2. The United Nations Charter, since both Iran and Israel are signatories. This relies on the term 'force', not acts of war, and is deeply unclear about what constitutes force. Resolution 2625 states "armed intervention and all other forms of interference or attempted threats against the personality of the State or against its political, economic and cultural elements, are in violation of international law".

Reading narrowly, this is pretty clearly "other interference against its economic elements", but the next clause of that resolution would render most sanctions, economic espionage, and other common practices illegal acts of war and so it's widely ignored. There have been rumblings about the status of cyberattacks, but there's definitely no settled law on that matter yet.

3. The Hague and Geneva Conventions, since both are signatories. It could constitute an act of war creating wartime-status obligations to personnel or an undeclared act of war violating the "Convention relative to the Opening of Hostilities".

As far as the declaration statute, I don't see any sign of what constitutes a "state of war", and I suspect that in 1907 it was considered obvious. As far as "prisoner of war" status and other restrictions like lawful surrender, the people spreading the exploit are debatably governed if they're members of a military, but not otherwise governed as a militia or volunteer corps.

---

Given all that, I'm reasonably sure there's no international law yet governing cyberattacks. Attacks which have death tolls or directly interact with weaponry could presumably be governed by their consequences, in the same way that non-electronic sabotage would. But in terms of economic and other nonviolent consequences, it's an open question.

The UNC could certainly be used to rule them acts of war in the same sense that smashing up factories or killing crops would be, but such an interpretation could potentially also apply to stealing schematics or wiretapping trade delegations, which have historically not been considered acts of war.

There are some pretty good analyses of this question out there, but most end up at "we dunno yet". It'll probably be a question up for debate and further treaties within the next decade or so, and the result will likely be a function of how such attacks have been used so far.


Iran has publicly said they want to wipe Israel off the map. The fact that this doesn’t bother you is telling.


Washington Post gives this claim "one Pinocchio". [1]

[1] https://www.washingtonpost.com/blogs/fact-checker/post/did-a...

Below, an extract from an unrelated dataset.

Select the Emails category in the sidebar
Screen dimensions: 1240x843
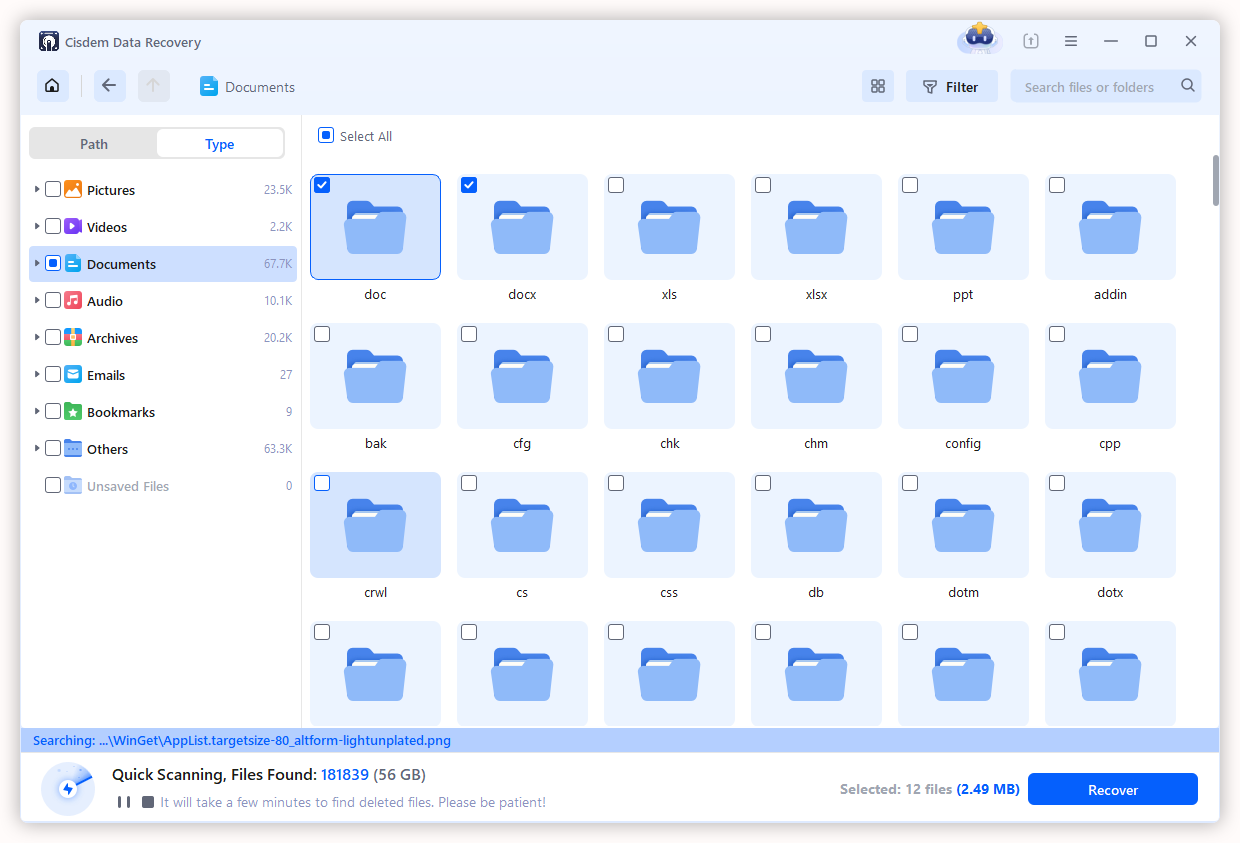point(104,374)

Well, according to Politifact [1]

They did write it on a ballistic missile.

Plenty of other quotes and video of similar threats.

[1] https://www.politifact.com/truth-o-meter/statements/2017/feb...


>"It is striking to me that Prime Minister Netanyahu must go back to an Iranian report of a March 2016 ballistic missile test to make his point about malign Iranian intentions," said Greg Thielmann, a former foreign service officer and Senate Intelligence Committee staffer who is now a board member at the Arms Control Association.

>He suggested that the Hebrew lettering may have been "a one-time event, and not necessarily authorized in Tehran." The botching of the text may suggest that the gambit was ad-hoc "sloganeering" by the Islamic Revolutionary Guard Corps, "rather than an explicit policy dictated from the top," Thielmann said.

From your link.


Similar minor incidents in history have caused broader wars.


Guessing that Israel feels (or was explicitly told to be) unleashed to act against Iran by the Trump administration after Bolton entered.


How do you explain Stuxnet?


Based on?


Official US policy against Iran is that they should suffer sanctions despite adhering to the treaty that got them lifted. Trump alsomoved the embassy, discarding all the policy against itfor no good reason.

That Trump would tell bibi to go town if he wants to is extremely plausible, it’s pretty weird to question that.


Assuming these were already airgapped. I wonder if this could have been prevented with a 10 cent glue stick for USB ports.


Too bad the us didn't stay in the Obama negotiated P5+1 nuclear agreement.